● **Page excerpt**
——————————

Amandeep Singh watches as police body camera video is played...

Amandeep Singh watches as police body camera video is played during a hearing at the Nassau County Courthouse in Mineola on July 15. Credit: Newsday/Howard Schnapp

Video of a police interview of the man accused of killing two Roslyn teen tennis stars in a wrong-way drunken driving crash moments after the collision will be admitted into evidence at his upcoming trial in February, a Nassau County judge ruled.

The body-camera recording shows construction professional Amandeep Singh, 35, who was indicted last June of aggravated vehicular homicide, drunken driving and leaving the scene of the accident, hiding behind a dumpster about 500 feet from the May 5, 2023 crash on North Broadway in Jericho that took the lives of Ethan Falkowitz and Drew Hassenbein, both 14.

Singh's blood alcohol content was more than double the legal limit to drive, prosecutors said.

The body-camera footage shows Singh, unsteady on his feet, bleeding from the back of the head and slurring his speech, in the loading bay of a nearby mall. He denies to police in the video that he owns the pickup truck involved in the crash. He also claims that he was by the dumpster looking for his friends and that an unknown assailant attacked him. Both statements prosecutors believe to be false. At one point he appears to mistake Long Island for New Jersey.

WHAT TO KNOW

  • Video of a police interview of the man accused of killing two Roslyn teen tennis stars in a wrong-way drunken driving crash moments after the collision will be admitted into evidence at his upcoming trial, a Nassau County judge ruled.
  • The body-camera recording shows construction professional Amandeep Singh hiding behind a dumpster about 500 feet from the May 5, 2023 crash on North Broadway in Jericho that took the lives of Ethan Falkowitz and Drew Hassenbein, both 14.
  • The judge rejected arguments by defense attorneys Edward Sapone and James Kousouros that the eyewitness identification video should be withheld at trial because police were overly suggestive in fingering Singh.

Nassau County Assistant District Attorney Michael Bushwack charged that Singh spent the evening in several local bars drinking whiskey and tequila, a bottle of which was found in his truck after the crash.

The prosecutor said that Singh then sped southbound on North Broadway around 10:20 p.m. in his red 2021 Dodge Ram TRX, swerving around cars at speeds of up to 95 mph until he collided with the black 2019 Alfa Romeo carrying Falkowitz and Hassenbein. The Italian car glanced off a Volvo and slammed into a tree on the side of the road, killing the boys. They had just had dinner at a nearby restaurant to celebrate a tennis tournament victory.

Witnesses described a man climbing out of the wrecked truck and fleeing across the Whole Foods parking lot heading in the direction of the loading bay where Singh was discovered by police, prosecutors say.

Supreme Court Justice Helene Gugerty wrote in her decision that all but 17 minutes of the body camera recording are admissible at trial because Singh was not in custody and officers Kyle Fagan and Kevin Conley, of the Bureau of Special Operations, were still conducting their investigation.

"It remained unknown at that time whether the defendant was the perpetrator, was a passenger in the car that the perpetrator was driving, was an injured victim of the accident, or was a victim of an assault due in large part to the defendant's inconsistent and disoriented statements in response to police inquiry," the judge said.

——————————

● **Listed entries**
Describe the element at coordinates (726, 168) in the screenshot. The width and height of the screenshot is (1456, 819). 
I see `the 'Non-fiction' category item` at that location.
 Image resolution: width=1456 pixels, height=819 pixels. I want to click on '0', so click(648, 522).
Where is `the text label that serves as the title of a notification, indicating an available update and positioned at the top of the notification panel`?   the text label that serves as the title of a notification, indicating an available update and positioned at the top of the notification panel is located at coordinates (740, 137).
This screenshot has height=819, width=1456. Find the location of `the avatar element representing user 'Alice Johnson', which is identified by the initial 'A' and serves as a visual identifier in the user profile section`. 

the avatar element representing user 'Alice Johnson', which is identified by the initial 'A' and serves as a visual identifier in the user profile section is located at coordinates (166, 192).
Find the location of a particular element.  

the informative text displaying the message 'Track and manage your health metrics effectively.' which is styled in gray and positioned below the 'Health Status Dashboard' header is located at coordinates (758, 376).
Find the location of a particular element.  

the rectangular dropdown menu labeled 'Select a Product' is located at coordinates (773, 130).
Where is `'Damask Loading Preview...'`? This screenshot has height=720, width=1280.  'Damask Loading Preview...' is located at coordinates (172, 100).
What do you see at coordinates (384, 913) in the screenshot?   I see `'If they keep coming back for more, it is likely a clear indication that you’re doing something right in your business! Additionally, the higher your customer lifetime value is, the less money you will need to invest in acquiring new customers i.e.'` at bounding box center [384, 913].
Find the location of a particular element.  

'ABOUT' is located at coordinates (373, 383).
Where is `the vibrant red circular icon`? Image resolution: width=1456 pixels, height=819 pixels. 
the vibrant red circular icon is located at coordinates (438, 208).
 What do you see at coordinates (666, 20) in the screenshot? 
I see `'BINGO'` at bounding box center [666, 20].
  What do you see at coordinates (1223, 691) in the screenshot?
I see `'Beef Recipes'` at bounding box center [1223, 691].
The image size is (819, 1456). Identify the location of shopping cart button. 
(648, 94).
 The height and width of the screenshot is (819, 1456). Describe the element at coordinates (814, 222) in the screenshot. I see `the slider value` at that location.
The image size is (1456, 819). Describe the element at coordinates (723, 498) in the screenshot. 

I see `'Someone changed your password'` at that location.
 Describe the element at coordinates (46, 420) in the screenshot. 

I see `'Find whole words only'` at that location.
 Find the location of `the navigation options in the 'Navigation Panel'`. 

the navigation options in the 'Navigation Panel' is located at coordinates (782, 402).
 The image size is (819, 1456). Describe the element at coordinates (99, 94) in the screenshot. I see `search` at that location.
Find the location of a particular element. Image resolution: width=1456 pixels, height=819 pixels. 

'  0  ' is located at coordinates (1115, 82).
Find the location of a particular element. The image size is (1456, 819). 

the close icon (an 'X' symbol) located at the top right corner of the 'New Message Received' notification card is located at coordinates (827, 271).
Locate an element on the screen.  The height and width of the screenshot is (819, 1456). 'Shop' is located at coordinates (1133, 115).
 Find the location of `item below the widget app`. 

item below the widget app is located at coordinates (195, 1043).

——————————

● **Work to be completed**
Reproduce word for word the passage of the article on the Jericho crash case that starts with "The body-camera footage" and goes on through "for New Jersey.".

● **Output for this exercise**
The body-camera footage shows Singh, unsteady on his feet, bleeding from the back of the head and slurring his speech, in the loading bay of a nearby mall. He denies to police in the video that he owns the pickup truck involved in the crash. He also claims that he was by the dumpster looking for his friends and that an unknown assailant attacked him. Both statements prosecutors believe to be false. At one point he appears to mistake Long Island for New Jersey.